DESCRIPTION OF THE TASK: Rewrite all of the material below, replacing every "Where should I click to" with "Where do I click to" and leaving everything else unchanged.

=-=-=

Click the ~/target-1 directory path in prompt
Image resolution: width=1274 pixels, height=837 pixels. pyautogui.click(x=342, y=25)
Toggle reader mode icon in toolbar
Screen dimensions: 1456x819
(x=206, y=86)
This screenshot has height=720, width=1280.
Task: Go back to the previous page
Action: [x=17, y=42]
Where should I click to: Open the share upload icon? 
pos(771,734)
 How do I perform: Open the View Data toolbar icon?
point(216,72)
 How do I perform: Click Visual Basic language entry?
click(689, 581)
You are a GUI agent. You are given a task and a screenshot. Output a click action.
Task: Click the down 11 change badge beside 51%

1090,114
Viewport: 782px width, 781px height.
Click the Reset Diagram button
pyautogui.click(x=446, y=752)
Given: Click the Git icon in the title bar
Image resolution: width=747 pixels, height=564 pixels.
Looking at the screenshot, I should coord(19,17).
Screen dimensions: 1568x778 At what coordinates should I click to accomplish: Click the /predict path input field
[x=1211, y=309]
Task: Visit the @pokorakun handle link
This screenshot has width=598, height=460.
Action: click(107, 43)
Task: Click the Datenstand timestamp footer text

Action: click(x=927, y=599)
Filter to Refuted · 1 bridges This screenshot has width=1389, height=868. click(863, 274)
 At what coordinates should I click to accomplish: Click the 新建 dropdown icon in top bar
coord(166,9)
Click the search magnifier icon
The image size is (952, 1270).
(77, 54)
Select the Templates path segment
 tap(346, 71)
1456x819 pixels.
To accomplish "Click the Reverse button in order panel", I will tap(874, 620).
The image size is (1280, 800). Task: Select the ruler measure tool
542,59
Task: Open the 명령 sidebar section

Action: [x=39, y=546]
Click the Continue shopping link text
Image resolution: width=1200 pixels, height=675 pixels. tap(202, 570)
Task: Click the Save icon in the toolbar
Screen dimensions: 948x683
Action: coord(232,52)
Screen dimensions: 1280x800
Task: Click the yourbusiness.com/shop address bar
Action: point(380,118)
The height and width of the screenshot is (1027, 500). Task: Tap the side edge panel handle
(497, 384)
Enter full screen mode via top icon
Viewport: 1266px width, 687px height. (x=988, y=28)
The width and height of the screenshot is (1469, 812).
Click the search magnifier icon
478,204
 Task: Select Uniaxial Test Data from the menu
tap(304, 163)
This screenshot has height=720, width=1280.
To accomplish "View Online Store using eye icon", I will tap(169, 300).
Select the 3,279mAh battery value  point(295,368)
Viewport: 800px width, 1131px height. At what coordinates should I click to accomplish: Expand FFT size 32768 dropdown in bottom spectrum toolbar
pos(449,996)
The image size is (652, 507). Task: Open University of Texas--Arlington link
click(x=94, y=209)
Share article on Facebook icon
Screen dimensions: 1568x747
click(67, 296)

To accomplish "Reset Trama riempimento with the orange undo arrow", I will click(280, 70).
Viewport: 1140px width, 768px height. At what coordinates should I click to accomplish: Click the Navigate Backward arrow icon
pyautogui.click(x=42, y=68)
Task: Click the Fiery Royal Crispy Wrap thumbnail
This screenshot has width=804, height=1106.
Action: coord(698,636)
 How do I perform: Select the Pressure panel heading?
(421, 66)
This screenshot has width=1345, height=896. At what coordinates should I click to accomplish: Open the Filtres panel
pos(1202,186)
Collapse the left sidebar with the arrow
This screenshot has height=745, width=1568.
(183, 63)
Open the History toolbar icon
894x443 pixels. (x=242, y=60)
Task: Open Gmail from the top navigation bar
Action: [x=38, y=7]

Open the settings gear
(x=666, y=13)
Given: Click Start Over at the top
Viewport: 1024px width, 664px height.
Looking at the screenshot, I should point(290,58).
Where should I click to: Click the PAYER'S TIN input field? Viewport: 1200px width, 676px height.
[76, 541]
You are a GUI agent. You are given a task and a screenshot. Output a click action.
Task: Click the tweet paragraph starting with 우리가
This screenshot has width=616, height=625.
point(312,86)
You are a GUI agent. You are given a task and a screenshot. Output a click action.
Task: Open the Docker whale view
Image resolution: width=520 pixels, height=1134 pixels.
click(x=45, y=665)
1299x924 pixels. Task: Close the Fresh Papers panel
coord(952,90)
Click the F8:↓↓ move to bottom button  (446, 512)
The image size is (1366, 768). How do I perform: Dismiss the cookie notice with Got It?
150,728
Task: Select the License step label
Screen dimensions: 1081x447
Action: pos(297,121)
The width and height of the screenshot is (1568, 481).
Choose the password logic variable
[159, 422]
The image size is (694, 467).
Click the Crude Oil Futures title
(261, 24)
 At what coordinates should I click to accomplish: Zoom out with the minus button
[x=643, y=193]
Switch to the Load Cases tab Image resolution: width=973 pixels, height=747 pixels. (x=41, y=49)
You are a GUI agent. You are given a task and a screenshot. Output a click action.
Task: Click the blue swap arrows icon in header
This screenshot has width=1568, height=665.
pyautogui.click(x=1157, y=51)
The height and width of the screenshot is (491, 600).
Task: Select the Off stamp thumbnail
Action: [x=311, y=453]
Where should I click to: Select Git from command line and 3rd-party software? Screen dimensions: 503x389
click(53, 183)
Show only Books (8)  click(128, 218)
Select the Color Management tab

=-=-=

RESULT FOR THIS EXERCISE:
Click the ~/target-1 directory path in prompt
Image resolution: width=1274 pixels, height=837 pixels. pyautogui.click(x=342, y=25)
Toggle reader mode icon in toolbar
Screen dimensions: 1456x819
(x=206, y=86)
This screenshot has height=720, width=1280.
Task: Go back to the previous page
Action: [x=17, y=42]
Where do I click to: Open the share upload icon? 
pos(771,734)
 How do I perform: Open the View Data toolbar icon?
point(216,72)
 How do I perform: Click Visual Basic language entry?
click(689, 581)
You are a GUI agent. You are given a task and a screenshot. Output a click action.
Task: Click the down 11 change badge beside 51%

1090,114
Viewport: 782px width, 781px height.
Click the Reset Diagram button
pyautogui.click(x=446, y=752)
Given: Click the Git icon in the title bar
Image resolution: width=747 pixels, height=564 pixels.
Looking at the screenshot, I should coord(19,17).
Screen dimensions: 1568x778 At what coordinates should I click to accomplish: Click the /predict path input field
[x=1211, y=309]
Task: Visit the @pokorakun handle link
This screenshot has width=598, height=460.
Action: click(107, 43)
Task: Click the Datenstand timestamp footer text

Action: click(x=927, y=599)
Filter to Refuted · 1 bridges This screenshot has width=1389, height=868. click(863, 274)
 At what coordinates should I click to accomplish: Click the 新建 dropdown icon in top bar
coord(166,9)
Click the search magnifier icon
The image size is (952, 1270).
(77, 54)
Select the Templates path segment
 tap(346, 71)
1456x819 pixels.
To accomplish "Click the Reverse button in order panel", I will tap(874, 620).
The image size is (1280, 800). Task: Select the ruler measure tool
542,59
Task: Open the 명령 sidebar section

Action: [x=39, y=546]
Click the Continue shopping link text
Image resolution: width=1200 pixels, height=675 pixels. tap(202, 570)
Task: Click the Save icon in the toolbar
Screen dimensions: 948x683
Action: coord(232,52)
Screen dimensions: 1280x800
Task: Click the yourbusiness.com/shop address bar
Action: point(380,118)
The height and width of the screenshot is (1027, 500). Task: Tap the side edge panel handle
(497, 384)
Enter full screen mode via top icon
Viewport: 1266px width, 687px height. (x=988, y=28)
The width and height of the screenshot is (1469, 812).
Click the search magnifier icon
478,204
 Task: Select Uniaxial Test Data from the menu
tap(304, 163)
This screenshot has height=720, width=1280.
To accomplish "View Online Store using eye icon", I will tap(169, 300).
Select the 3,279mAh battery value  point(295,368)
Viewport: 800px width, 1131px height. At what coordinates should I click to accomplish: Expand FFT size 32768 dropdown in bottom spectrum toolbar
pos(449,996)
The image size is (652, 507). Task: Open University of Texas--Arlington link
click(x=94, y=209)
Share article on Facebook icon
Screen dimensions: 1568x747
click(67, 296)

To accomplish "Reset Trama riempimento with the orange undo arrow", I will click(280, 70).
Viewport: 1140px width, 768px height. At what coordinates should I click to accomplish: Click the Navigate Backward arrow icon
pyautogui.click(x=42, y=68)
Task: Click the Fiery Royal Crispy Wrap thumbnail
This screenshot has width=804, height=1106.
Action: coord(698,636)
 How do I perform: Select the Pressure panel heading?
(421, 66)
This screenshot has width=1345, height=896. At what coordinates should I click to accomplish: Open the Filtres panel
pos(1202,186)
Collapse the left sidebar with the arrow
This screenshot has height=745, width=1568.
(183, 63)
Open the History toolbar icon
894x443 pixels. (x=242, y=60)
Task: Open Gmail from the top navigation bar
Action: [x=38, y=7]

Open the settings gear
(x=666, y=13)
Given: Click Start Over at the top
Viewport: 1024px width, 664px height.
Looking at the screenshot, I should point(290,58).
Where do I click to: Click the PAYER'S TIN input field? Viewport: 1200px width, 676px height.
[76, 541]
You are a GUI agent. You are given a task and a screenshot. Output a click action.
Task: Click the tweet paragraph starting with 우리가
This screenshot has width=616, height=625.
point(312,86)
You are a GUI agent. You are given a task and a screenshot. Output a click action.
Task: Open the Docker whale view
Image resolution: width=520 pixels, height=1134 pixels.
click(x=45, y=665)
1299x924 pixels. Task: Close the Fresh Papers panel
coord(952,90)
Click the F8:↓↓ move to bottom button  (446, 512)
The image size is (1366, 768). How do I perform: Dismiss the cookie notice with Got It?
150,728
Task: Select the License step label
Screen dimensions: 1081x447
Action: pos(297,121)
The width and height of the screenshot is (1568, 481).
Choose the password logic variable
[159, 422]
The image size is (694, 467).
Click the Crude Oil Futures title
(261, 24)
 At what coordinates should I click to accomplish: Zoom out with the minus button
[x=643, y=193]
Switch to the Load Cases tab Image resolution: width=973 pixels, height=747 pixels. (x=41, y=49)
You are a GUI agent. You are given a task and a screenshot. Output a click action.
Task: Click the blue swap arrows icon in header
This screenshot has width=1568, height=665.
pyautogui.click(x=1157, y=51)
The height and width of the screenshot is (491, 600).
Task: Select the Off stamp thumbnail
Action: [x=311, y=453]
Where do I click to: Select Git from command line and 3rd-party software? Screen dimensions: 503x389
click(53, 183)
Show only Books (8)  click(128, 218)
Select the Color Management tab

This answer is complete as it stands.